Our acquaintance Toby is something of a scavenger, the sort of person who will go through the skip outside your house and in five minutes retrieve from it a range of interesting items that you had no idea could be found within. What he has in mind for these various 3-D puzzles, who knows — but I do not think it involves simply putting this one back together.
While I believe there might be a different version of football still going on somewhere in the US, here at home we are in the realm of the Pre-Season Friendly. Malt Shovel FC — the name being that of a nearby pub — play in Selby, a place which thereby becomes the 536th different one to appear on this blog and makes its debut with this quite impressive factory backdrop. And it smelt good, too: whatever was being cooked up in there wafted extremely pleasant, and hunger-inducing, scents over the pitch in the second half. It finished 2-1 to visitors Brighouse, in green, but that’s an irrelevance.
If you find yourself in Hebden Bridge on a Friday afternoon and in need of some cheap DVDs, this market stall is the place to come, believe me. I’d spend more money here except that most of the films stocked that I do want to see, we already own. “Nordic Noir” is a new genre on me — but I think it just means that in this box can be found a couple of copies of The Bridge.

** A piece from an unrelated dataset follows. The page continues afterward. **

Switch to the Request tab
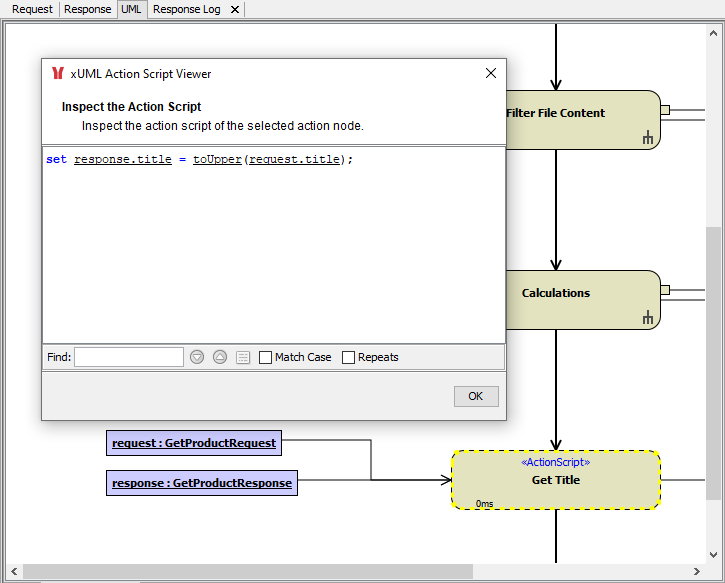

Whatever happened to its other leg it didn’t stop it soliciting donations of food this morning — not that I had any. There’s a guy regularly seen in Hebden who has only one leg but even he needs a crutch to get about, and as later evidence proved, this pigeon can still take off, propel itself through the air, and land perfectly competently. Its ASNs are therefore not too extensive.
If I was 23 years younger, looked like Rhian Teasdale (vocalist and general frontperson of the band Wet Leg), could play the guitar and sing, I’d probably be seeking a career in rock stardom too. She seems to be making a pretty decent job of it.
It’s only ten days since I depicted the loganberries, but the fruit on the neigbouring jostaberry plant just looks so succulent at the moment, and there’s lots of it. I think I will try making jam with it. Jostas are a cross between blackcurrants and gooseberries and, according to the Bible (OK, Wikipedia), were first cultivated in Germany and first made available to the public in 1977. The original scientists can be assured that in the climate of Hebden Bridge their creation is doing very well.
“Alma Mater” doesn’t seem to get a translation out of Latin to English, it just comes up the same on Google. “The place where one went to university” is the windier but more colloquial version. It’s been a while since I have been back to the campus of the University of Leeds, which guided yr. humble blogger through two, or was it three, degrees (astonishing!) and then five years of employment (staggering!) between 1993 and 2005. And, yes, I put in my time in the rooms behind the doors to the right of this shot. I like the red lines to top right, which contrast the No Smoking sign and is the only reason I might get away with the latter blemish.
Some Sundays are eventful and interesting days. This was not one of them, although neither was it unpleasant. But photographically there wasn’t much to look at, so 5/7/26 will have to be marked by a study of drainage. Important stuff, though — you try living without it for a while.
Having celebrated Hebden’s attractive qualities yesterday I am also permitted to be relieved that the football season has restarted so I have excuses to leave it on Saturdays, when it becomes too full for its own good — and go drink in some other town’s pubs instead. Like Wrexham in North Wales, for example. Which, this being taken in a Wetherspoons (if you have ever drunk in the UK surely you know of these places), looks much the same as anywhere else, of course. But I don’t mind them.
Having exchanged contracts the day before, it was on 3rd July 2001 that Clare and I moved into our house in Hebden Bridge: separately, I recall, as on the day I came in from our previous place in Leeds with the help of my Dad while her family brought her over from Morecambe with stuff from there. And we’ve been there ever since. I’m not sure we expected to stay for a quarter of a century — but it’s how things have panned out and right now we have no plans to move out.
It seemed appropriate to get a shot of the town and of the house within it for today, so here you are: as seen from the little, overgrown graveyard at the top of the Buttress. Our place is pretty much in the middle of the shot, part of the ‘castle walls’ that line the Keighley Road. Hopefully they’ll still be standing in another 25 years, or indeed another 125: maybe we’ll still be there after the first span of time, but not the latter.